What changed? Well, it was two months after the infamous 2011 White House Correspondents Dinner, where Obama mocked Trump for his conspiracy theories, causing Trump to leave in a rage. Trump has denied that the dinner pushed him towards politics… but there certainly was a reaction at the time.

all_tweets %>%
  filter(!str_detect(text, "^(\"|RT)")) %>%
  group_by(month = round_date(created_at, "month")) %>%
  summarize(tweets = n(),
            hashtag = sum(str_detect(str_to_lower(text), "obama")),
            percent = hashtag / tweets) %>%
  ungroup() %>%
  filter(tweets >= 10) %>%
  ggplot(aes(as.Date(month), percent)) +
  geom_line() +
  geom_point() +
  geom_vline(xintercept = as.integer(as.Date("2011-04-30")), color = "red", lty = 2) +
  geom_vline(xintercept = as.integer(as.Date("2012-11-06")), color = "blue", lty = 2) +
  scale_y_continuous(labels = percent_format()) +
  labs(x = "Time",
       y = "% of Trump's tweets that mention Obama",
       subtitle = paste0("Summarized by month; only months containing at least 10 tweets.\n",
                         "Red line is White House Correspondent's Dinner, blue is 2012 election."),
       title = "Trump's tweets mentioning Obama")

between <- all_tweets %>%
  filter(created_at >= "2011-04-30", created_at < "2012-11-07") %>%
  mutate(obama = str_detect(str_to_lower(text), "obama"))

percent_mentioned <- mean(between$obama)

Between July 2011 and November 2012 (Obama’s re-election), a full 32.3%% of Trump’s tweets mentioned Obama by name (and that’s not counting the ones that mentioned him or the election implicitly, like this).
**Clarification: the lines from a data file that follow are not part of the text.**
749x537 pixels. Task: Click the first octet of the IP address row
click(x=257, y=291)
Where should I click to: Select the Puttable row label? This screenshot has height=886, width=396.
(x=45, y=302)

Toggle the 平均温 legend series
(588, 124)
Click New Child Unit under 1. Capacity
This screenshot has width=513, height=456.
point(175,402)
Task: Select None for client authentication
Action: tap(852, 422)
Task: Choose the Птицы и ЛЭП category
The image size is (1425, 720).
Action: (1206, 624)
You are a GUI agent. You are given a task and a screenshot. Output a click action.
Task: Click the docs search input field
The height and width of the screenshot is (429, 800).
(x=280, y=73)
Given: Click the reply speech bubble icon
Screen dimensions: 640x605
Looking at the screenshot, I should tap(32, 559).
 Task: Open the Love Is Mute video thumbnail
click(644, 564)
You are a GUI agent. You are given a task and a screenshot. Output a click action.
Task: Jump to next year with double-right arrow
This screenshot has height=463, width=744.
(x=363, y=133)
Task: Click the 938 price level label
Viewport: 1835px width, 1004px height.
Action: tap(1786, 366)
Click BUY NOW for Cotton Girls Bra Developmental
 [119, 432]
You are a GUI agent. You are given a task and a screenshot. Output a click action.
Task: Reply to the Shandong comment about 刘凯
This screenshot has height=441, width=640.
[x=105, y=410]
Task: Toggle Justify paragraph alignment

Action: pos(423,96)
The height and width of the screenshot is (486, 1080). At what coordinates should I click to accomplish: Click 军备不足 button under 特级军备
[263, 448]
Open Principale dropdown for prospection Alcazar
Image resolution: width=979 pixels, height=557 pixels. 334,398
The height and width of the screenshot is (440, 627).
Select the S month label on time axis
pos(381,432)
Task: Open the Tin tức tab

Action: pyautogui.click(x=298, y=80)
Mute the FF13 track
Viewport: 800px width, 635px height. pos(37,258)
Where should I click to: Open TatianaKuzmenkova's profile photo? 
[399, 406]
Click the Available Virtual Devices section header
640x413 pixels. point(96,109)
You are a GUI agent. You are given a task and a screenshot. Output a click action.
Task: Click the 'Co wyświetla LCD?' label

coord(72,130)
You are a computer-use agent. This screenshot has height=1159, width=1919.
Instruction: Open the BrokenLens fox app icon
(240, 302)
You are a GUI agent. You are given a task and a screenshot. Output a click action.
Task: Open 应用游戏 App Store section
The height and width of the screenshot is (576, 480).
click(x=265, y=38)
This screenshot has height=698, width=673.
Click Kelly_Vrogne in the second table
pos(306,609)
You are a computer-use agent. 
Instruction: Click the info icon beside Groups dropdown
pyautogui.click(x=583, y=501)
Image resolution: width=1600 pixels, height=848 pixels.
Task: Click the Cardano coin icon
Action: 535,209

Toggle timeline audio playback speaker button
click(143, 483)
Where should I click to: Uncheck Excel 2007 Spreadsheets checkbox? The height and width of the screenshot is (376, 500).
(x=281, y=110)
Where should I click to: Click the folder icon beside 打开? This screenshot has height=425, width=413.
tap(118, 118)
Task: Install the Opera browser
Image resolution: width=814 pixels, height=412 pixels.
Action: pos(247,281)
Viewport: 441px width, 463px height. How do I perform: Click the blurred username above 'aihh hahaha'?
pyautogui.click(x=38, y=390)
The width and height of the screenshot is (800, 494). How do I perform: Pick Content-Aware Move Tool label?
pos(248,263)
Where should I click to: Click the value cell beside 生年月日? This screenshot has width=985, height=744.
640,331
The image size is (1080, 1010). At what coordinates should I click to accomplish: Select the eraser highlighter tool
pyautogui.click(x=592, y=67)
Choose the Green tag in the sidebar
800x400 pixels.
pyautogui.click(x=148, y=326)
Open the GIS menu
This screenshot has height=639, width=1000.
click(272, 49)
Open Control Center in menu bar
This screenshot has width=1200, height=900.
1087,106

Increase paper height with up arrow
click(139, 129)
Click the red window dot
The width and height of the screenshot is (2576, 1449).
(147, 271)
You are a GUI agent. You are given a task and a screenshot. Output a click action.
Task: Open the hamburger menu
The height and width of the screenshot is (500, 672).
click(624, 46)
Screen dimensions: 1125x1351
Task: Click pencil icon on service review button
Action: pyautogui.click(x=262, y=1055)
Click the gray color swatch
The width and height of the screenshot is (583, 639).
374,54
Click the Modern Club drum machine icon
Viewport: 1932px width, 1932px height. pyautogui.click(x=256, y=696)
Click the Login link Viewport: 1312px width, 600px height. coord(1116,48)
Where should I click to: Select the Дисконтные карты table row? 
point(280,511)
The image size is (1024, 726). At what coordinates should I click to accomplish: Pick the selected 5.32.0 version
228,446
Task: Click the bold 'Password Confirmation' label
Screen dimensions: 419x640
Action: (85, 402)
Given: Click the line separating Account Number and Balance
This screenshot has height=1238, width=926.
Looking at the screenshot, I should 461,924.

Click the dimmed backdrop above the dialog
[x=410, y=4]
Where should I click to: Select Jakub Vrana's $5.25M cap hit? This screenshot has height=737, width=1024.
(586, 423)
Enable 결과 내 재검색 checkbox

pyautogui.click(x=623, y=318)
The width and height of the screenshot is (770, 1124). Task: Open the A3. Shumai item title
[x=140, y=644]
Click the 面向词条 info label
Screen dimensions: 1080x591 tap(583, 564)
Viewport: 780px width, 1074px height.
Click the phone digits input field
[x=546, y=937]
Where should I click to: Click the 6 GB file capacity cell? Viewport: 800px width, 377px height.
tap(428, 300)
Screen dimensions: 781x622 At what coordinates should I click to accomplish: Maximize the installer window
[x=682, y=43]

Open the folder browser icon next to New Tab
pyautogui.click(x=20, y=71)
Of course, this is old news, but it’s an interesting insight into what Trump’s Twitter was up to when it didn’t draw as much attention as it does now.

Trump’s opinion of Obama is well known enough that this may be the most redundant sentiment analysis I’ve ever done, but it’s worth noting that this was the time period where Trump’s tweets first turned negative. This requires tokenizing the tweets into words. I do so with the tidytext package created by me and Julia Silge.

library(tidytext)

all_tweet_words <- all_tweets %>%
  mutate(text = str_replace_all(text, "https?://t.co/[A-Za-z\\d]+|&amp;", "")) %>%
  filter(!str_detect(text, "^(\"|RT)")) %>%
  unnest_tokens(word, text, token = "regex", pattern = reg) %>%
  filter(!word %in% stop_words$word, str_detect(word, "[a-z]"))

all_tweet_words %>%
  inner_join(get_sentiments("afinn")) %>%
  group_by(month = round_date(created_at, "month")) %>%
  summarize(average_sentiment = mean(score), words = n()) %>%
  filter(words >= 10) %>%
  ggplot(aes(month, average_sentiment)) +
  geom_line() +
  geom_hline(color = "red", lty = 2, yintercept = 0) +
  labs(x = "Time",
       y = "Average AFINN sentiment score",
       title = "@realDonaldTrump sentiment over time",
       subtitle = "Dashed line represents a 'neutral' sentiment average. Only months with at least 10 words present in the AFINN lexicon")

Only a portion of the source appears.